Expected dataset layout under --data_path:

<data_path>/
├── Matterport3D360/
├── Stanford2D3DS/
├── Structured3D/
└── Replica360_4K/

Download / access pages for each dataset:

Dataset	Source	Use in PaGeR
Matterport3D360	re-projected from Matterport3D	eval only
Stanford 2D-3D-S	Armeni et al., Stanford	eval only
Replica360_4K	4K equirectangular renders of Replica (Facebook Research)	eval only
Structured3D	Zheng et al.	training + eval (normals)
ZüriPano	released with PaGeR	eval
PanoInfinigen	released with PaGeR (Infinigen / iCity renders)	training

The three eval-only datasets (Matterport3D360, Stanford2D3DS, Replica360_4K) are gated behind the upstream EULAs; please obtain them from the linked source pages. See NOTICE for the per-dataset licenses and obligations, and each dataloader in dataloaders/ for the exact on-disk layout it expects (image / depth / mask / normals naming).

Evaluation

evaluation/depth_evaluation.py scores the cached depth predictions against ground truth, on Matterport3D360, Stanford2D3DS or ZuriPano. Run it once per dataset:

# Metric depth (in-metres, no alignment).
python evaluation/depth_evaluation.py \
    --data_path /path/to/datasets \
    --dataset <dataset-name> \
    --pred_path results \
    --alignment_type metric

# Scale-invariant depth (least-squares scale alignment).
python evaluation/depth_evaluation.py \
    --data_path /path/to/datasets \
    --dataset <dataset-name> \
    --pred_path results \
    --alignment_type scale

Reported metrics: AbsRel, RMSE (linear), δ₁, averaged uniformly over the valid ERP pixels. Results land in <pred_path>/depth/evaluation_metrics_<alignment>.txt.
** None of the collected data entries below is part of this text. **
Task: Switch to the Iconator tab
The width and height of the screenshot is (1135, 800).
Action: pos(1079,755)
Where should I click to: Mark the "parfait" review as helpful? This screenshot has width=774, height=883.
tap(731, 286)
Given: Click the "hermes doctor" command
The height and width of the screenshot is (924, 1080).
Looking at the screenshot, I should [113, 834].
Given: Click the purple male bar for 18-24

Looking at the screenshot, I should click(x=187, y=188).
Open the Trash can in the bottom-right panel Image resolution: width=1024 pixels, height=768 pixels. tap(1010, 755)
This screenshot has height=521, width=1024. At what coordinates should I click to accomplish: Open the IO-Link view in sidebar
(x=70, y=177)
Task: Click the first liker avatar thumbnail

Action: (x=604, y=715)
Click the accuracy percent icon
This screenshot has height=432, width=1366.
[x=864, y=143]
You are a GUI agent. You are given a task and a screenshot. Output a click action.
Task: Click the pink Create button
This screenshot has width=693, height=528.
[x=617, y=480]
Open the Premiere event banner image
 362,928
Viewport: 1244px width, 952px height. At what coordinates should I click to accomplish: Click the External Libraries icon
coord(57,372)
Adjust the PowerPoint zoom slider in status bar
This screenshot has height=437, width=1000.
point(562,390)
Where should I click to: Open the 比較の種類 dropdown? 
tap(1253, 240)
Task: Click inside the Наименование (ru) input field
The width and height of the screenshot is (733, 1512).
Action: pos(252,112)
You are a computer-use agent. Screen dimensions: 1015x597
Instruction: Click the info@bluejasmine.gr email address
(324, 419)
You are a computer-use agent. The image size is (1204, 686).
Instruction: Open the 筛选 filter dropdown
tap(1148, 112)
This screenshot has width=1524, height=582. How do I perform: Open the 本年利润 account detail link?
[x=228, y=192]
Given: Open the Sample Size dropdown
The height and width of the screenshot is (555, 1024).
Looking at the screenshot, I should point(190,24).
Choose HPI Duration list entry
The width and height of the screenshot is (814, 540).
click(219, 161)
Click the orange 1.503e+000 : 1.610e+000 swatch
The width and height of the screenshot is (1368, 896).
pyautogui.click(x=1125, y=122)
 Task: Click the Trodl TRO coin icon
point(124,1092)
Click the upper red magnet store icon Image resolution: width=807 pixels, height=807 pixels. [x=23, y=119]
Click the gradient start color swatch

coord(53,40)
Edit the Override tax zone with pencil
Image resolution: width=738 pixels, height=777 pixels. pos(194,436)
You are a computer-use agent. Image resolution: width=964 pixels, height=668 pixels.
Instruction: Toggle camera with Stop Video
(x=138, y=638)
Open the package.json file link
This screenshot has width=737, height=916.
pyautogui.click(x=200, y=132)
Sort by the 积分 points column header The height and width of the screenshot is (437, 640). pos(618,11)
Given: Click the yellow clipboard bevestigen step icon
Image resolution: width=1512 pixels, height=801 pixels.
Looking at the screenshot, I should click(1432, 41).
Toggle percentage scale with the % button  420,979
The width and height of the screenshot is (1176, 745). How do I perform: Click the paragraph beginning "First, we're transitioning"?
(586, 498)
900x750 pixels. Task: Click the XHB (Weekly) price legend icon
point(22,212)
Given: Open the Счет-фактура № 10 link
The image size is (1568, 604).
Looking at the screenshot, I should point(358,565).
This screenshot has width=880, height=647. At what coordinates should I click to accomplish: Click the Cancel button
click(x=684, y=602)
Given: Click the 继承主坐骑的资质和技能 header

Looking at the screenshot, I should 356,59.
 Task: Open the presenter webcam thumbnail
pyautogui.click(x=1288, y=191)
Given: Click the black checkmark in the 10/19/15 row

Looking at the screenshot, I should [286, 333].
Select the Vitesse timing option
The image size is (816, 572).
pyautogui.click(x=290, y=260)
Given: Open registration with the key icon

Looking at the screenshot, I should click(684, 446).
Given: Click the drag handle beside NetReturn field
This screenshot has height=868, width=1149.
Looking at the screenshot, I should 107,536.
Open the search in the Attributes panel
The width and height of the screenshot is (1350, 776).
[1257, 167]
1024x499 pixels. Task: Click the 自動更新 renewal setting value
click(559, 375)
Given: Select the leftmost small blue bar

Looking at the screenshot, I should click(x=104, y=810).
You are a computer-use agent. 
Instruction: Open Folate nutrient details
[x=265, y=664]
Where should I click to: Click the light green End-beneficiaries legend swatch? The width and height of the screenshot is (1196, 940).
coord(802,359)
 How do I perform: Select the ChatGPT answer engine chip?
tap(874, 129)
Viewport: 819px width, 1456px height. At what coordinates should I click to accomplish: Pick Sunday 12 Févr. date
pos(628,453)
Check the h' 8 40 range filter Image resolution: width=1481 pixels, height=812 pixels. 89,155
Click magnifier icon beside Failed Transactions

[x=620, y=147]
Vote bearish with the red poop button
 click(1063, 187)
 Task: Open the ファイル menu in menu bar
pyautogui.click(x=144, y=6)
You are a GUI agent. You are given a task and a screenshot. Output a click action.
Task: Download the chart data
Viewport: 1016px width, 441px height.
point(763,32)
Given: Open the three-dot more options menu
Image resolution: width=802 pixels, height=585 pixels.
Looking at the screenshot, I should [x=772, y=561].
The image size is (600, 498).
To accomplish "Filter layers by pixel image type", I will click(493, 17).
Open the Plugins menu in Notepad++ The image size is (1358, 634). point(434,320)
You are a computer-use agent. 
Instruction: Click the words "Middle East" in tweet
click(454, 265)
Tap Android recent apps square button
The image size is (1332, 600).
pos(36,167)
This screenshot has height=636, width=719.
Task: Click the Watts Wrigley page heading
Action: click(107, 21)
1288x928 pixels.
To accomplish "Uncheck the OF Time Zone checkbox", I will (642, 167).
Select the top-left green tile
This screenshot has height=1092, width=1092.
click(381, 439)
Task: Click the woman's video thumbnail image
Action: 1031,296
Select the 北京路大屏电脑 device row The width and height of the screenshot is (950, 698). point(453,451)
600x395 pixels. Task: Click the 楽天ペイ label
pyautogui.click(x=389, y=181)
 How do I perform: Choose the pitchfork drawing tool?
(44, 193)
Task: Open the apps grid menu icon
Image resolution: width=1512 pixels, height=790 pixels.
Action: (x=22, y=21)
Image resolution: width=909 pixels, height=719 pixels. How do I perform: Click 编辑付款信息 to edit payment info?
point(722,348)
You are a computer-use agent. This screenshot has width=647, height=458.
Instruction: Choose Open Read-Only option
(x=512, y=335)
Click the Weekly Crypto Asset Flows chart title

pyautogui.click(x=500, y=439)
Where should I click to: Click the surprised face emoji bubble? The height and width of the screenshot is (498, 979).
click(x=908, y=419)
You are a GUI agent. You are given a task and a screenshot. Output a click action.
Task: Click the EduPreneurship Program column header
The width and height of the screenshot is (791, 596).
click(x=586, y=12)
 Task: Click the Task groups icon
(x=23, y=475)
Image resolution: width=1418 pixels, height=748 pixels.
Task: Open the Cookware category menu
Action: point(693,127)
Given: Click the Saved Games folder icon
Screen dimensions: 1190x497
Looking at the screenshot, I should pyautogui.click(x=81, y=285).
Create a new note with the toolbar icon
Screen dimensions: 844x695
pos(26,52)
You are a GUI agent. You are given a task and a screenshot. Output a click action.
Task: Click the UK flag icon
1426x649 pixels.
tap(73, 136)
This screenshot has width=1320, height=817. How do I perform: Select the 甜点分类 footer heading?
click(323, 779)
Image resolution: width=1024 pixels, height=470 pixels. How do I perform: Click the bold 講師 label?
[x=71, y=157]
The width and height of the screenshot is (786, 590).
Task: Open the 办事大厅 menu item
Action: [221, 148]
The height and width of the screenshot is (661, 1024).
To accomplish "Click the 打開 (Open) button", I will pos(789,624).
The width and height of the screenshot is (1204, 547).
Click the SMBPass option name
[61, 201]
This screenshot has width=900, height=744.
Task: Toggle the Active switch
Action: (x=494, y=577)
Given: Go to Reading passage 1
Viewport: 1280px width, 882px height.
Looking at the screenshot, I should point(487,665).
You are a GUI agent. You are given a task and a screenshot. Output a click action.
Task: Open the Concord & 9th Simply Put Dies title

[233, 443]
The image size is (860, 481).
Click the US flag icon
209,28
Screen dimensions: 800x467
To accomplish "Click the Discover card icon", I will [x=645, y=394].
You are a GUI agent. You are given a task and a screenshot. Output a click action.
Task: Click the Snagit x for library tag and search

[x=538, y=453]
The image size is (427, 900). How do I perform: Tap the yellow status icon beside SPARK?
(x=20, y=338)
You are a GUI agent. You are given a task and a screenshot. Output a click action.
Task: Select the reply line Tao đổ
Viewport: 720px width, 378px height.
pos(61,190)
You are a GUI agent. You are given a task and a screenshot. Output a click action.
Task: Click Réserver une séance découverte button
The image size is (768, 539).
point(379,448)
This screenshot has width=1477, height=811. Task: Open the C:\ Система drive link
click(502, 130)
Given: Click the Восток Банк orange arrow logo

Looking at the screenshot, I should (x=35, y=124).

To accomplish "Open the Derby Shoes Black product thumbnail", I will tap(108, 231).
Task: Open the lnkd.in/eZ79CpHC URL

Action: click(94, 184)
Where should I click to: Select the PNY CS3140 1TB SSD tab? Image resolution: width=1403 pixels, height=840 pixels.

For surface normals on Structured3D:

python evaluation/normals_evaluation.py \
    --data_path /path/to/datasets \
    --dataset Structured3D \
    --pred_path results

To quantify cubemap-stitching artefacts in the depth predictions (Table 4a in the paper) on Replica360_4K:

python evaluation/seams_evaluation.py \
    --data_path /path/to/datasets \
    --dataset Replica360_4K \
    --pred_path results

Reports the three metrics seam_defect_density, seam_prevalence, seam_severity — see the appendix of our paper for the exact definitions.

Point-cloud export

python generate_point_cloud.py \
    --data_path /path/to/datasets \
    --dataset <dataset-name> \
    --depth_path results \
    --color_modality rgb \
    --max_points 1000000

GLBs land under <depth_path>/depth/point_clouds/ (or <depth_path>/normals/point_clouds/ when colouring by predicted normals). Pass --color_modality normals to colour by predicted normals.

Citation

If you use PaGeR, the released checkpoints, or the ZüriPano / PanoInfinigen datasets in your work, please cite:

@article{bozic2026pager,
  title   = {Unified Panoramic Geometry Estimation via Multi-View Foundation Models},
  author  = {Bozic, Vukasin and Slavkovic, Isidora and Narnhofer, Dominik and
             Metzger, Nando and Rozumny, Denis and Schindler, Konrad and
             Kalischek, Nikolai},
  journal = {arXiv preprint arXiv:2605.26368},
  year    = {2026}
}

License

PaGeR is released under three separate licenses, one per artifact class, because the training and modeling stack is not uniform.

Artifact	License	File
Source code (this repository)	Apache License 2.0	`LICENSE`
Pretrained model weights (HuggingFace `prs-eth/PaGeR*`)	CC BY-NC 4.0 — academic / non-commercial only	`LICENSE-MODEL`
ZüriPano dataset	CC BY 4.0	(on the dataset HF repo)
PanoInfinigen — nature split	BSD 3-Clause (inherited from Infinigen)	(on the dataset HF repo)
PanoInfinigen — indoor split	BSD 3-Clause (inherited from Infinigen)	(on the dataset HF repo)
PanoInfinigen — urban split	CC BY-NC 4.0 (iCity-encumbered)	(on the dataset HF repo)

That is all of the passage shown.